See also: blacklist.
By itself, a whitelist filter that simply trashes all mail from addresses not on the list is a bit too draconian to be much good to most people. If combined with a mechanism such as challenge-response filtering, however, whitelists can be marginally more useful.
(from the Hollywood Western cliché in which “good guys always wear white hats”)
Describes an internet provider that has (and enforces) effective anti-spam policies.
See also: black hat.
(from “Who is … ?”)
A basic network utility that is typically used to find out who has registered for the use of a particular network domain name (e.g., “rickconner.net”), or who controls a particular numeric IP address, or to whom abuse complaints regarding a particular domain should be addressed (via the whois.abuse.net server).
See also: about WHOIS (elsewhere on this site).
Persons or organizations that register for the use of domain names or IP address blocks are required to provide identifying information about themselves (e.g., names, postal addresses, phone numbers, contacts) as part of their contracts. This information is published in databases that are accessible to the public via WHOIS client software. WHOIS is a “well-known” network service on port 43, defined in IETF RFC 3912. It was originally intended to be used for conveying personal information (like e-mail addresses and telephone numbers), but is now used mainly to fetch domain and IP-block ownership info.
The X-lines, if used, usually appear near the bottom of the header and are preceded by “X-.” Common examples include “X-Priority,” “X-Virus-Scanned,” etc.

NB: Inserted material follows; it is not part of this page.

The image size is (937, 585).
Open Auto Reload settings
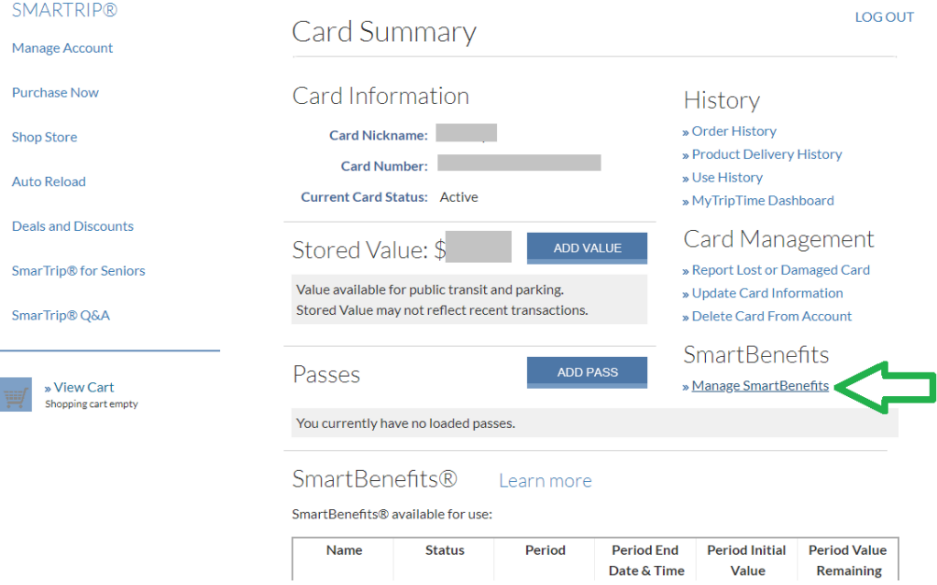tap(49, 182)
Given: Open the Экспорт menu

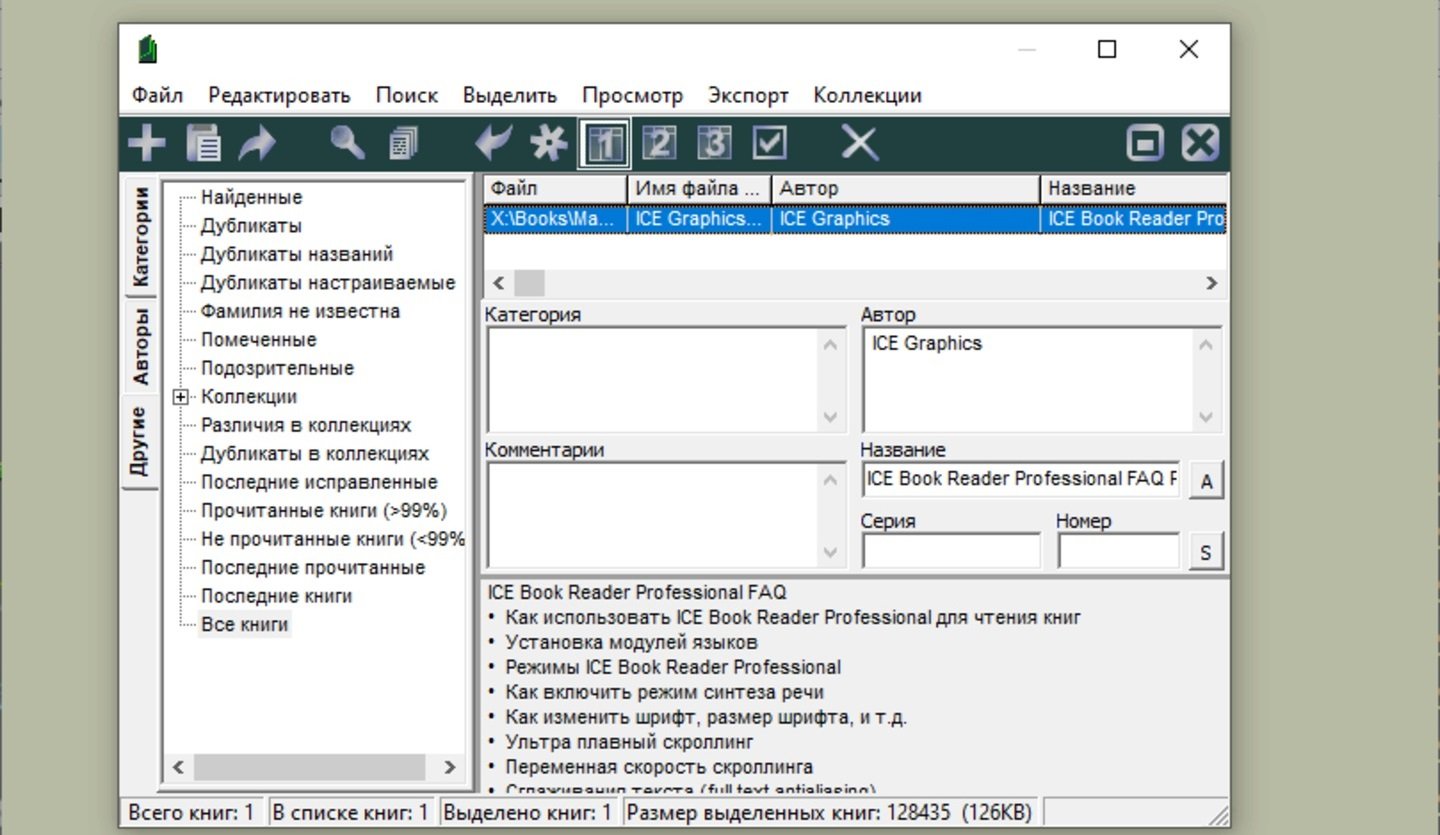Looking at the screenshot, I should [x=748, y=96].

Such records may have special meanings for a particular mail service and may not used or understood by other mail services; for this reason, they are considered “experimental” header lines, and not standard features of SMTP. They may, nevertheless, contain information of interest to spam investigators (for example, SpamAssassin typically puts the results of its analysis of a message into an X-line within the message header).
(from the mythical creature that can carry out the bidding of others with no will of its own)
A computer (usually belonging to a home or small-business user) that has been implanted with open proxy software.
Such a computer can form part of a botnet that can be used by spammers (and others) for various malign purposes.